TASK DIRECTIONS:
Print, exactly as written, every line from the first line of the records below through the line containing "The width and height of the screenshot is (1456, 819).", and nothing further.

[Saved entries]

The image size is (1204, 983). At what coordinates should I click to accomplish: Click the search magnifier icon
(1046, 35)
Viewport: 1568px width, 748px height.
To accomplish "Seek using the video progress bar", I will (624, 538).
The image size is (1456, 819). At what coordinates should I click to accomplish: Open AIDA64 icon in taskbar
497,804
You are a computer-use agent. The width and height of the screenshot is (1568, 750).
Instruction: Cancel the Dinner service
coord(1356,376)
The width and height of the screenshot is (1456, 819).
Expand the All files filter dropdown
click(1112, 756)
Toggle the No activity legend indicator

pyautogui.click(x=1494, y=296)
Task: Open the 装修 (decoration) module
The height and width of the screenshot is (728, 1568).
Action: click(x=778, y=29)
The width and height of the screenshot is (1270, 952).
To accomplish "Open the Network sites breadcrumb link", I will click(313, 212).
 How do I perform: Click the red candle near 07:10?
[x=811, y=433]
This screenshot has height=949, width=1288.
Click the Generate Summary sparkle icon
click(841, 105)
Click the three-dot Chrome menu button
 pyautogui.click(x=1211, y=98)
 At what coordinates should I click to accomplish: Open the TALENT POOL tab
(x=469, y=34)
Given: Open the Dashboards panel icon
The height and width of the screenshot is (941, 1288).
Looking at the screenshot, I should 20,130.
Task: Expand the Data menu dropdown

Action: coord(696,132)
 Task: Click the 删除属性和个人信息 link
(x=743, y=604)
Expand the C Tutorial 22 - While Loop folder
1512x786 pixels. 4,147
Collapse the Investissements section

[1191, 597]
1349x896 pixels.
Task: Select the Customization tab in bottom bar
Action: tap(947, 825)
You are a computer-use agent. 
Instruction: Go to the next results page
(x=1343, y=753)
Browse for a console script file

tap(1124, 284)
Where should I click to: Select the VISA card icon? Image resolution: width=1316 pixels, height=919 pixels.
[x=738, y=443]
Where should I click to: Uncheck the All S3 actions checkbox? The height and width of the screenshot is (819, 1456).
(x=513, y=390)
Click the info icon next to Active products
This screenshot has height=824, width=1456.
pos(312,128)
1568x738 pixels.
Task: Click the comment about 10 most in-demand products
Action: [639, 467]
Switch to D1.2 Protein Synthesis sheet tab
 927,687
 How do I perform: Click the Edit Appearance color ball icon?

RESULT OF THE EXERCISE:
The image size is (1204, 983). At what coordinates should I click to accomplish: Click the search magnifier icon
(1046, 35)
Viewport: 1568px width, 748px height.
To accomplish "Seek using the video progress bar", I will (624, 538).
The image size is (1456, 819). At what coordinates should I click to accomplish: Open AIDA64 icon in taskbar
497,804
You are a computer-use agent. The width and height of the screenshot is (1568, 750).
Instruction: Cancel the Dinner service
coord(1356,376)
The width and height of the screenshot is (1456, 819).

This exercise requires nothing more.